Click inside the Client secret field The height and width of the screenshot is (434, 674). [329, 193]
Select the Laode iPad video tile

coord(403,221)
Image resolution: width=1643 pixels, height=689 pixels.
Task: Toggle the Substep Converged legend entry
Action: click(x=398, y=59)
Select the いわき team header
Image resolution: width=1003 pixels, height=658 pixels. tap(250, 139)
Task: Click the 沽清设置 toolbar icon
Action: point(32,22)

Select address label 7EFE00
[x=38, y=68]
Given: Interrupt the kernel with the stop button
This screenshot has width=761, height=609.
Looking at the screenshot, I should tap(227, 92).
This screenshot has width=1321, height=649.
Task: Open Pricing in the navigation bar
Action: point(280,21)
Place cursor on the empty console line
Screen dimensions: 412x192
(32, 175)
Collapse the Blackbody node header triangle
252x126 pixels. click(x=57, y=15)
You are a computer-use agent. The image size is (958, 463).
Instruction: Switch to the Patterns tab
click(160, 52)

• _YOUR ASSIGNMENT_:
From the first line to the last, reproduce the data above exactly.

• _RESPONSE BOX_:
Click inside the Client secret field The height and width of the screenshot is (434, 674). [329, 193]
Select the Laode iPad video tile

coord(403,221)
Image resolution: width=1643 pixels, height=689 pixels.
Task: Toggle the Substep Converged legend entry
Action: click(x=398, y=59)
Select the いわき team header
Image resolution: width=1003 pixels, height=658 pixels. tap(250, 139)
Task: Click the 沽清设置 toolbar icon
Action: point(32,22)

Select address label 7EFE00
[x=38, y=68]
Given: Interrupt the kernel with the stop button
This screenshot has width=761, height=609.
Looking at the screenshot, I should tap(227, 92).
This screenshot has width=1321, height=649.
Task: Open Pricing in the navigation bar
Action: point(280,21)
Place cursor on the empty console line
Screen dimensions: 412x192
(32, 175)
Collapse the Blackbody node header triangle
252x126 pixels. click(x=57, y=15)
You are a computer-use agent. The image size is (958, 463).
Instruction: Switch to the Patterns tab
click(160, 52)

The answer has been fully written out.